TASK ITEM:
Pull out every line below containing the word "computer".

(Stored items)
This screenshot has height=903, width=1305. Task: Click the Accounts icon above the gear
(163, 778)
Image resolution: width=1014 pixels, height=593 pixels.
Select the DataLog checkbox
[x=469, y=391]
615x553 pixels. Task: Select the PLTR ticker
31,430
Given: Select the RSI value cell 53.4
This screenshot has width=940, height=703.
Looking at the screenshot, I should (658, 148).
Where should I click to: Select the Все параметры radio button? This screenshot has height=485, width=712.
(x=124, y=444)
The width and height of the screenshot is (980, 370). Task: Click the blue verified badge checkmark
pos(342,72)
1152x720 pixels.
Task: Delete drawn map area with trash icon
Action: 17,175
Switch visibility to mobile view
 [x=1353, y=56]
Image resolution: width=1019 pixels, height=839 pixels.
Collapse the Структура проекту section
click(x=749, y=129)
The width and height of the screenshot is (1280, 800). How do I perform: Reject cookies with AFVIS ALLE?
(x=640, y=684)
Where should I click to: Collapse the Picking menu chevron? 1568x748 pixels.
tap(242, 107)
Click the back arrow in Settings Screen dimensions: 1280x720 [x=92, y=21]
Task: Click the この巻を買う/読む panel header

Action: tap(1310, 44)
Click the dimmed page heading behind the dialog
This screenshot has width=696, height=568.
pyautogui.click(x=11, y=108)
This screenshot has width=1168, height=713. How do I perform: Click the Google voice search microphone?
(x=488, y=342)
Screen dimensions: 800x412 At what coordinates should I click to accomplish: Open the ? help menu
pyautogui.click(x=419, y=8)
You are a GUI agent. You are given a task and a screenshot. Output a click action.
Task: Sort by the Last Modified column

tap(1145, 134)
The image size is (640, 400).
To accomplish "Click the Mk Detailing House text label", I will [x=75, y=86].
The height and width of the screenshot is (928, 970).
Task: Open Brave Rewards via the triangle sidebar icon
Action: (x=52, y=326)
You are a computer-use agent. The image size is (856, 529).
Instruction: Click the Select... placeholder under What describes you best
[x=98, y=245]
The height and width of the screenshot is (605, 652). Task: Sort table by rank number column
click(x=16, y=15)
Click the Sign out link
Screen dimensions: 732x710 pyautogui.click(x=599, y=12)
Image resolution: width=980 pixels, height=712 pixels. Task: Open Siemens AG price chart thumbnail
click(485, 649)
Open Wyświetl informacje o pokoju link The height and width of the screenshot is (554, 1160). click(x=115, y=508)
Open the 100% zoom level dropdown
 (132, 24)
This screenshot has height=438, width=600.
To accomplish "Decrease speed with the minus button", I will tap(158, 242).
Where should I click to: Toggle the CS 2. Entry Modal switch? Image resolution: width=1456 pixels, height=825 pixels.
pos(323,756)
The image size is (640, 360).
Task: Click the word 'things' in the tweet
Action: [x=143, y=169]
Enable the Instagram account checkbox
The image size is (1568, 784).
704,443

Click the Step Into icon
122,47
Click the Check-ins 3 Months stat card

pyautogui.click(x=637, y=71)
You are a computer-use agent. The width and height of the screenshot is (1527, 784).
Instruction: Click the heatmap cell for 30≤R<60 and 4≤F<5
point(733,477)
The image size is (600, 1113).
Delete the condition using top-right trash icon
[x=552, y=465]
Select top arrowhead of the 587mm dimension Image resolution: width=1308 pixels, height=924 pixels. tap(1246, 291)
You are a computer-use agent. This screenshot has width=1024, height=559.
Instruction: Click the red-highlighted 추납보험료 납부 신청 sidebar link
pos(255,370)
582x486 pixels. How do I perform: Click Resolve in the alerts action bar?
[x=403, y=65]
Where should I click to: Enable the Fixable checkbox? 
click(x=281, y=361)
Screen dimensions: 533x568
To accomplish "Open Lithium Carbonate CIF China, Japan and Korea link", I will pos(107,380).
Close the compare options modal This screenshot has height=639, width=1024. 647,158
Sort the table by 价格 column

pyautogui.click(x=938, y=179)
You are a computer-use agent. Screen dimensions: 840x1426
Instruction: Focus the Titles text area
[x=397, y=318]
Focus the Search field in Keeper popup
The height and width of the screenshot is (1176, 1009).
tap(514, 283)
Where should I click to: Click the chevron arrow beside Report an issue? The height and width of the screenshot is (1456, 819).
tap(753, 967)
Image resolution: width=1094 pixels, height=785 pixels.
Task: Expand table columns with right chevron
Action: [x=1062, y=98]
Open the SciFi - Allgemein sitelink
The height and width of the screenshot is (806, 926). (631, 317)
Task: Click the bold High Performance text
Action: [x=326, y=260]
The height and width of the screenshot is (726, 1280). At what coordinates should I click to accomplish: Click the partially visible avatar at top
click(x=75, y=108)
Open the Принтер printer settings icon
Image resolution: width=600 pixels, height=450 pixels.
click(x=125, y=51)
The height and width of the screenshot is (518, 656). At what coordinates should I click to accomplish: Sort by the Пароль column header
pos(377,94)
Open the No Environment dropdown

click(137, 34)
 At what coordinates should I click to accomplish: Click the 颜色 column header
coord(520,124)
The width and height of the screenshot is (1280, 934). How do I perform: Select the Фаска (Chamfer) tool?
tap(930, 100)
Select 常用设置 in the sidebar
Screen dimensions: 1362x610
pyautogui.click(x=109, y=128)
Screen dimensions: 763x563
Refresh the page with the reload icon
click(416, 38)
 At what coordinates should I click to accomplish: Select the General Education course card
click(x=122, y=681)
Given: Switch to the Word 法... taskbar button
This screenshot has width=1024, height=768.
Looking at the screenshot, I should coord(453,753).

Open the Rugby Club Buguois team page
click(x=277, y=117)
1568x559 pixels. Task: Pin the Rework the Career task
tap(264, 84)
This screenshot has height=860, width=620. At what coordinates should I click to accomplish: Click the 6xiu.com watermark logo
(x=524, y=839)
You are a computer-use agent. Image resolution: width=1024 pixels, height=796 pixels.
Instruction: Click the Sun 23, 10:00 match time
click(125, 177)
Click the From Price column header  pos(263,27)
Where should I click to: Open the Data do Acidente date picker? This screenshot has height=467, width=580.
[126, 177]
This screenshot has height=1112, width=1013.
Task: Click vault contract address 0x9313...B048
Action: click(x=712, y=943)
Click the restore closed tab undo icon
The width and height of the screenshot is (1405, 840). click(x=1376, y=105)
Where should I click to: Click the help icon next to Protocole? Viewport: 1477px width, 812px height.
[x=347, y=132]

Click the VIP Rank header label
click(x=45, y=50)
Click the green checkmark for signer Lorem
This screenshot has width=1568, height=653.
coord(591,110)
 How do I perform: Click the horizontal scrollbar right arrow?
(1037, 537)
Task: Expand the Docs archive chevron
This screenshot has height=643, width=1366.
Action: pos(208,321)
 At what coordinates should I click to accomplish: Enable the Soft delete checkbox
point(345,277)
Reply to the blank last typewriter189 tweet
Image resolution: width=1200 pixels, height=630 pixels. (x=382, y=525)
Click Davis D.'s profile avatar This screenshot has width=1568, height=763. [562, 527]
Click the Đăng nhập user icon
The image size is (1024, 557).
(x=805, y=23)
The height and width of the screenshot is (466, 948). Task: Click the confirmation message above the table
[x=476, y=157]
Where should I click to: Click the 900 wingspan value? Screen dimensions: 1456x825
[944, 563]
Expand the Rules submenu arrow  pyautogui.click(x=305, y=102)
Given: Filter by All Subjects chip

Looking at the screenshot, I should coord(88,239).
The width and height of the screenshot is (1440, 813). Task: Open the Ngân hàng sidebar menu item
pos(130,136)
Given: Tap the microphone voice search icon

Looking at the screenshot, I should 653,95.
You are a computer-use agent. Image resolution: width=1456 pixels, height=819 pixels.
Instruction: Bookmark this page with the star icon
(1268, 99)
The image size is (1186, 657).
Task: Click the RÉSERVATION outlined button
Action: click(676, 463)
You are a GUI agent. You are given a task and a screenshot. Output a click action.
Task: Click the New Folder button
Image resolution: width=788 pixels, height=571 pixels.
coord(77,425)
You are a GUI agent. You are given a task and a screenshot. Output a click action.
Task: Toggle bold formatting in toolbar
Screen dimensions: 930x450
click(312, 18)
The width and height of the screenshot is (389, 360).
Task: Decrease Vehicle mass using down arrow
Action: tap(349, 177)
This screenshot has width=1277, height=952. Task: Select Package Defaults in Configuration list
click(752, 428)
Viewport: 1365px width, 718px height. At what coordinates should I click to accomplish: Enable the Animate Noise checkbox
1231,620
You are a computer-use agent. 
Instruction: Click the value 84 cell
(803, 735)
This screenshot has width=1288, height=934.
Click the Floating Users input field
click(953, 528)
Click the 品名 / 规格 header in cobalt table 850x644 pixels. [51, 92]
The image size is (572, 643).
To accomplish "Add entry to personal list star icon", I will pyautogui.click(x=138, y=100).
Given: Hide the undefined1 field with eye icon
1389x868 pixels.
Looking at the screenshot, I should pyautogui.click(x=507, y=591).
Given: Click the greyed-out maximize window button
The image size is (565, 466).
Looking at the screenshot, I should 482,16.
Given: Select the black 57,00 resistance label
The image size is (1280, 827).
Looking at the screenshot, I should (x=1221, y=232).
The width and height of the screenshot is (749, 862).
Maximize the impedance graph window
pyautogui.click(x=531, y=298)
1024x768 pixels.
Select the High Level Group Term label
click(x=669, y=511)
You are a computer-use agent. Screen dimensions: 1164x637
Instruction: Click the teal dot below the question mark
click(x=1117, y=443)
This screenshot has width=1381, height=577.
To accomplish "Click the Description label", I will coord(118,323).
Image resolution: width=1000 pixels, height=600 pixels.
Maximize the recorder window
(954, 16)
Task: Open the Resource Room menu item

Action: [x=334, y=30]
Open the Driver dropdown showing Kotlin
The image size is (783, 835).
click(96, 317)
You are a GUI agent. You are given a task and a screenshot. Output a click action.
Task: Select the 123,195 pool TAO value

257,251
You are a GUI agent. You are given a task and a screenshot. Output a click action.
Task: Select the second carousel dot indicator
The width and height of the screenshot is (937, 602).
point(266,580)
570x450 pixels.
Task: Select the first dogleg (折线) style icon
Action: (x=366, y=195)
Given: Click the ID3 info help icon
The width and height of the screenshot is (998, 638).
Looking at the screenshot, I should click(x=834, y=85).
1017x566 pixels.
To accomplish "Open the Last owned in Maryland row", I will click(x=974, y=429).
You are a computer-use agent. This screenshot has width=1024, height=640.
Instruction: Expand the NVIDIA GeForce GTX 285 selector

REPLY:
You are a computer-use agent. The image size is (856, 529).
You are a computer-use agent. The width and height of the screenshot is (1527, 784).
You are a computer-use agent. This screenshot has width=1024, height=559.
You are a computer-use agent. Screen dimensions: 840x1426
You are a computer-use agent. Image resolution: width=1024 pixels, height=796 pixels.
You are a computer-use agent. Image resolution: width=1456 pixels, height=819 pixels.
You are a computer-use agent. 
You are a computer-use agent. Screen dimensions: 1164x637
You are a computer-use agent. This screenshot has width=1024, height=640.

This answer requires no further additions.